Adv J H De Lange (ANC)

Documents handed out:
Criminal Procedure Amendment Bill (Working Draft)

The Committee reviewed the Criminal Procedure Amendment Bill with a representative from the Department of Justice. The Committee considered the information that a judicial officer hearing an application for leave to appeal, would receive. The Committee decided that the judicial officer would not require a copy of the record in every instance. The Committee also discussed the constitutionality of the appeals process and the procedure for allowing new evidence during the appeals process. The Department stated that the Bill would be ready for final comment on the 28 May.

The Committee reviewed changes made to the Criminal Procedure Amendment Bill with Mr H du Preez of the Department of Justice.

Clause 1
The Chairperson stated that a comma should be inserted into Section 309(1)(a) before the phrase "as contemplated".

Clause 2
Mr du Preez explained that rule 67 of the Magistrate Courts Act applied to this Bill in the case of magistrates. Another rule, perhaps 51, applies with the higher courts. There was some confusion between the ten days specified in rule 67 and the fourteen days specified in the Bill. Rule 67 specified that notice for leave to appeal will be given to the clerk of the court at least 10 days prior to the date fixed for the hearing of the application for leave to appeal. The Bill specifies that an accused who appeals against any decision or order, "including a conviction or resultant sentence" must do so within fourteen days. The Chairperson suggested clarifying the process with the Rules Board.
════════════════
#### To be done
**A)** Return everything from "The Committee reviewed the" down to "the 28 May." in the committee minutes on the Criminal Procedure Amendment Bill, copied word for word.
**B)** Continue the committee minutes on the Criminal Procedure Amendment Bill with the part that follows their final sentence.

#### Supplied material
════════════════
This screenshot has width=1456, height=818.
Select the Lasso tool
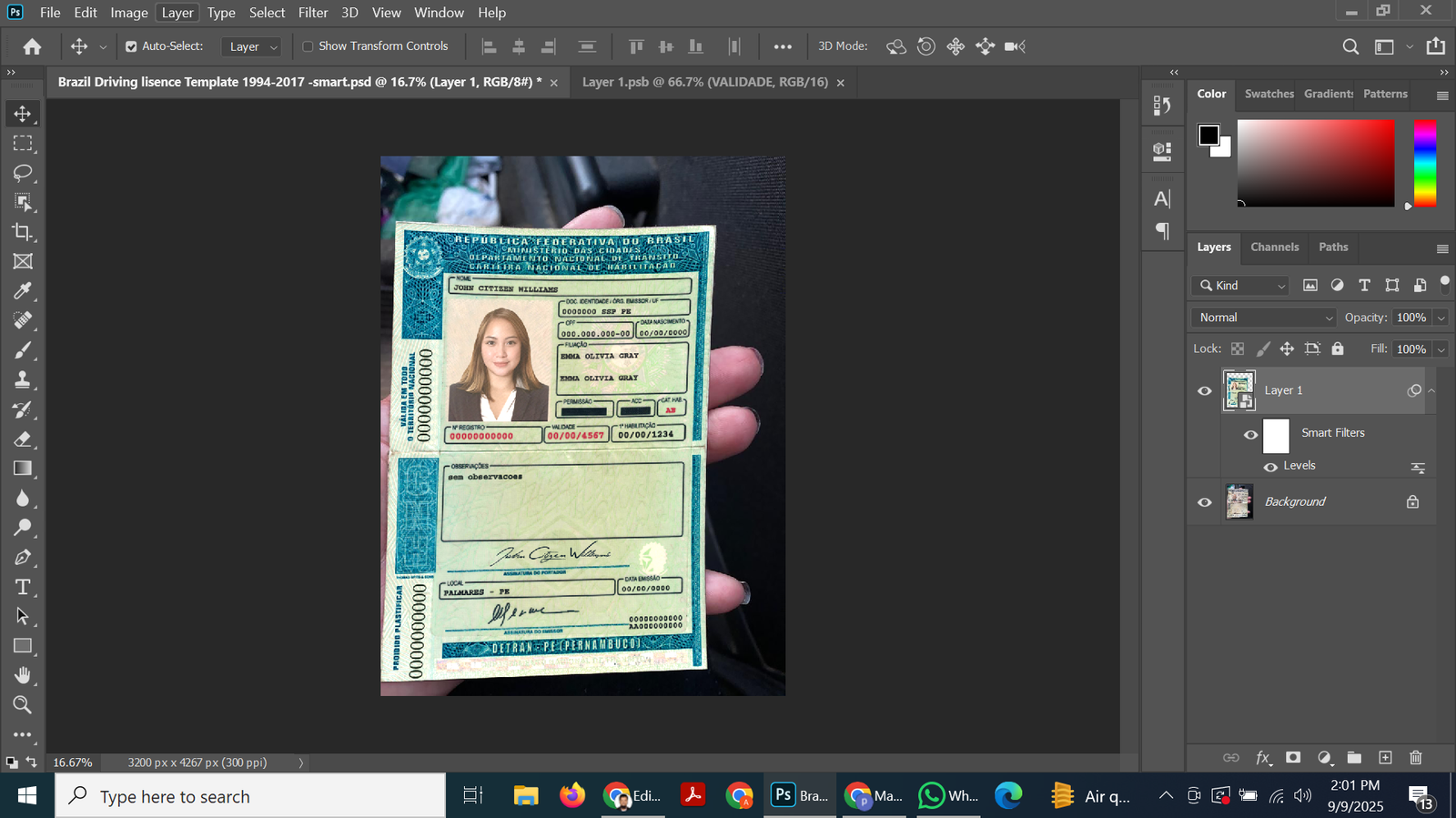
════════════════
#### Outputs in order
**A)**
The Committee reviewed the Criminal Procedure Amendment Bill with a representative from the Department of Justice. The Committee considered the information that a judicial officer hearing an application for leave to appeal, would receive. The Committee decided that the judicial officer would not require a copy of the record in every instance. The Committee also discussed the constitutionality of the appeals process and the procedure for allowing new evidence during the appeals process. The Department stated that the Bill would be ready for final comment on the 28 May.

**B)**
The Committee discussed three options that had been drafted relating to the information a magistrate receives when considering a leave to appeal when that magistrate is not the magistrate who conducted the original trial:
Option 1 specifies that in the district court, a magistrate would receive a copy of the entire record. Where the accused was tried in a regional court and was legally represented at the trial, the magistrate would receive a copy of the judgement. The magistrate would receive the entire record upon request.

Option 2 specifies that the magistrate would receive the entire record when considering every leave to appeal.

Option 3 is similar to the first option. It further specifies that the record will not be copied and given to the magistrate in the case of a senior magistrate hearing an application from an accused person who was legally represented during trial.

The Committee ruled out use of Option 2 because the copying of the entire record for every application would be both costly and unnecessary. The Chairperson stated that he agreed with Option 3, because, although it is similar to Option 1, it was worded more specifically. He explained that this would only apply in a small percentage of cases in which the application for leave to appeal was not made at the conclusion of the original trial and the trial magistrate was unavailable.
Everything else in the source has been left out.